Smart Ball: The 94Fifty Basketball Gives Players Data on Their Game
You know what it’s like: You come down the court, pull up just outside the stripe and launch a shot—and it just feels right. Well, now there’s a ball that can tell you, in real time, just how right that shot you put up truly is. You know, did it have a 46-degree arc, with backspin between 130 and 150 RPM?
InfoMotion Sports Technologies’ new 94Fifty basketball—so named in honor of a standard court’s 94-foot-by-50-foot dimensions—is a regulation-size-and-weight ball equipped with nine internal sensors that measure everything from shot release speed, arc and backspin to dribble force and angle and then disseminate that info back to the player, or to a coach, in a 10th of a second using built-in Bluetooth.

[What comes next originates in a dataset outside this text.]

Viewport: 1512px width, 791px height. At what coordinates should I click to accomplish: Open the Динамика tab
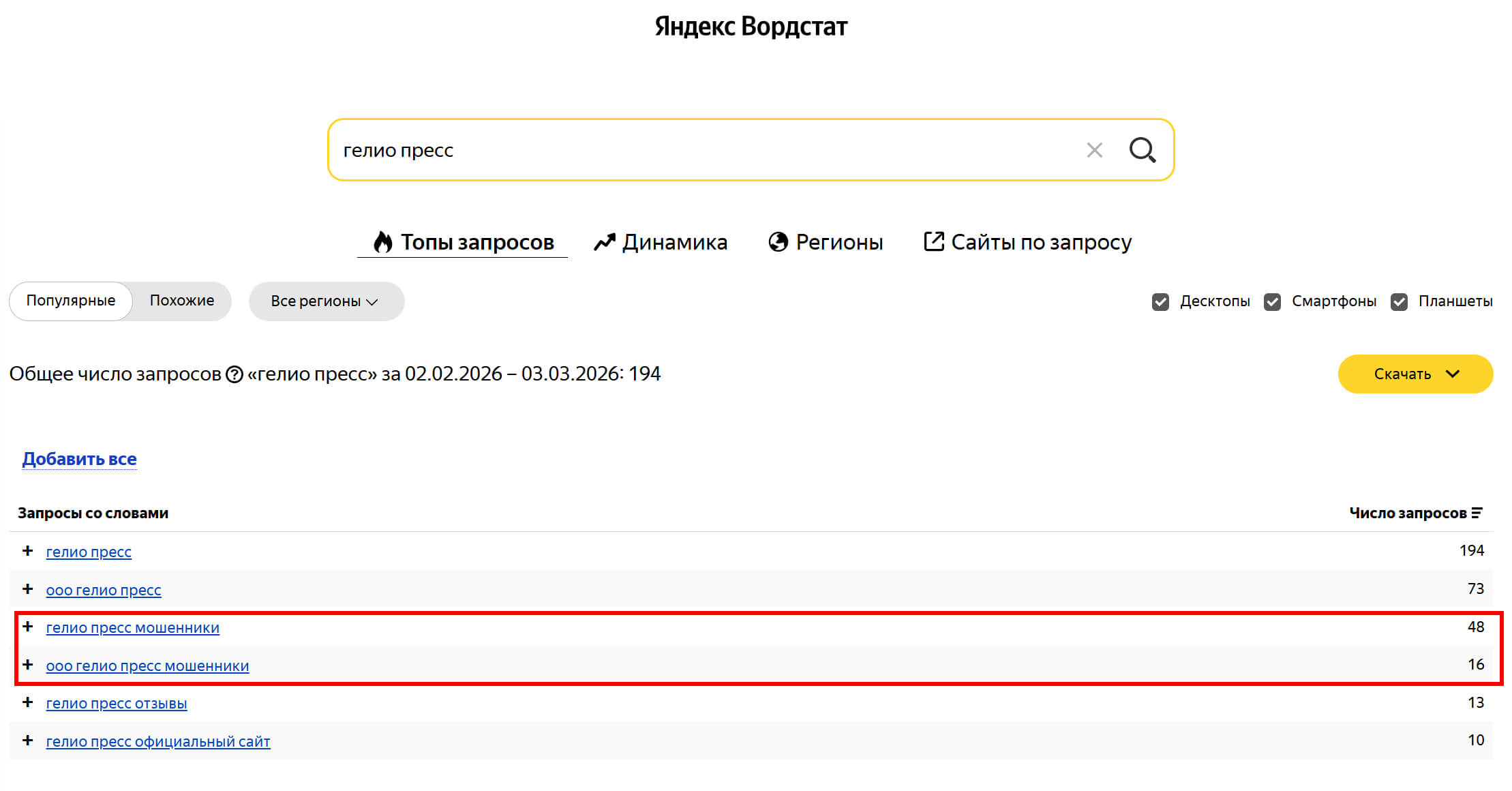tap(660, 242)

You’ll still have to keep track on your own of whether the ball actually went through the hoop—although a built-in magnetometer can detect when the ball nears the rim—but the whole intent of the 94Fifty is to increase the odds that it will. The iOS and Android app features more than 50 drills and skill tests designed to improve a player’s game, based on what the ball can track. Work on your shot-release speed—give yourself a pat on the back if you can get that figure down to 0.7 seconds—or switch modes and focus on crossover power while giving your shooting wrist a break. Throughout, the app helps athletes more rapidly develop muscle-memory by measuring what the human eye can’t see. It also gives tips for correcting errant movements.
At $300 ($250 on a current March Madness special), the 94Fifty is not exactly regulation priced, but the company says the ball’s point-of-force technology is made to withstand half a million hard bounces. The ball, charged on a wireless pad, has an eight-hour battery life.
Of course, it may take you longer than that to groove in that 46-degree arc.